D’un mouvement brusque, le gardien sortit du couloir en se cognant contre les murs et en les éraflant. Derrière eux s’engouffrèrent des gardiens dorés qui se positionnèrent autour de la cage d’escalier, prêts à jeter leurs filets dans toutes les directions.
Le gardien les retourna et les plaqua contre sa carapace pour éviter de les cogner contre les parois des salles et des passages où il les emportait : des couloirs lisses et argentés que Jebrassy voyait pour la première fois.
Un ascenseur ! Comme celui des Diurnes.
Jebrassy étira le bras pour toucher Tiadba, mais n’y parvint pas. Il voyait bien qu’elle était vivante – elle serrait le sac de livres contre sa poitrine –, cependant, elle avait les yeux fermés et la tête baissée dans une attitude de soumission.
La traversée du conduit brillant fut extrêmement rapide et, malgré la protection prodiguée par le corps du gardien, le vent violent faillit lui arracher ses vêtements. Sa peau exposée commençait à le brûler. Soudain, ils jaillirent par une ouverture pratiquée dans un mur. Le gardien déplia ses ailes, et ils décrivirent une longue courbe au-dessus de la troisième île. Jebrassy réussit à ouvrir les yeux assez longtemps pour voir à quelle hauteur ils volaient et se sentit aussitôt malade.
Il ne voyait plus Tiadba – à l’exception de son pied qui dépassait de sous une des ailes du gardien –, mais, maintenant que son estomac était vide, un fatalisme calme s’empara de lui.
La première et la deuxième îles avaient été éventrées ; des dizaines d’étages habités étaient exposés. Jebrassy regarda froidement les murs effondrés, creusés, les tourbillons de ténèbres dans lesquels se noyaient les créatures.
L’atmosphère empestait à la fois la pourriture et le brûlé. La moitié de la voûte avait disparu, révélant quelque chose qu’il n’avait encore jamais vu. La cité continuait au-dessus de leur ciel. Des bâtisses inconnues, des spirales et des arches argentées, des murs et des passerelles lancés dans une danse réparatrice destinée à créer de nouveaux abris pour les citoyens.
Des citoyens qui vivaient au-dessus des Gradins, qui souffraient, peut-être même mouraient.
Le gardien les emporta au-dessus d’un nuage de matière noire en train de se dissoudre, mais non sans les exposer à une puanteur si forte que Jebrassy eut envie de vomir de nouveau, sans y parvenir.
Il entendit Tiadba pleurer.
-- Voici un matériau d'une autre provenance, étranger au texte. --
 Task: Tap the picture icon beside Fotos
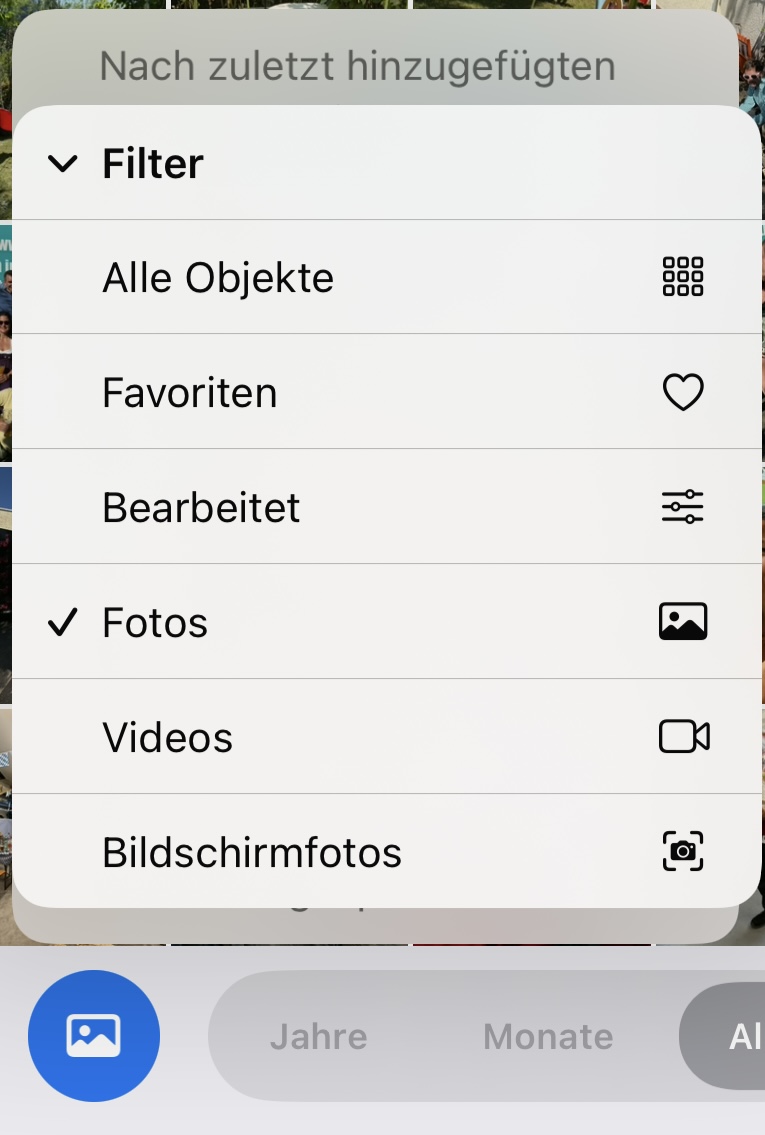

Le gardien changea l’inclinaison de ses bras et de ses ailes afin d’augmenter leur vitesse, et ils se retrouvèrent soudain face à face, tout près l’un de l’autre. Tandis qu’ils se regardaient dans les yeux, Jebrassy lut quelque chose dans son regard, dans l’expression de son visage. Quelque chose qu’il était incapable de comprendre, une souffrance pour laquelle il n’avait aucune compassion.
Des larmes dégoulinèrent sur les joues de Tiadba, qui furent emportées par le vent. Elle pleurait et elle riait en même temps ; elle était terrifiée et excitée.
Alors, ils furent touchés ; un ennemi horrible et mécontent prit le gardien pour cible, le transforma en un instant en une coque vide et noire. Puis il toucha Jebrassy, le violenta d’une manière que la créature n’aurait même pas pu imaginer, emplissant son corps d’une douleur si profonde que son cri mourut dans sa gorge.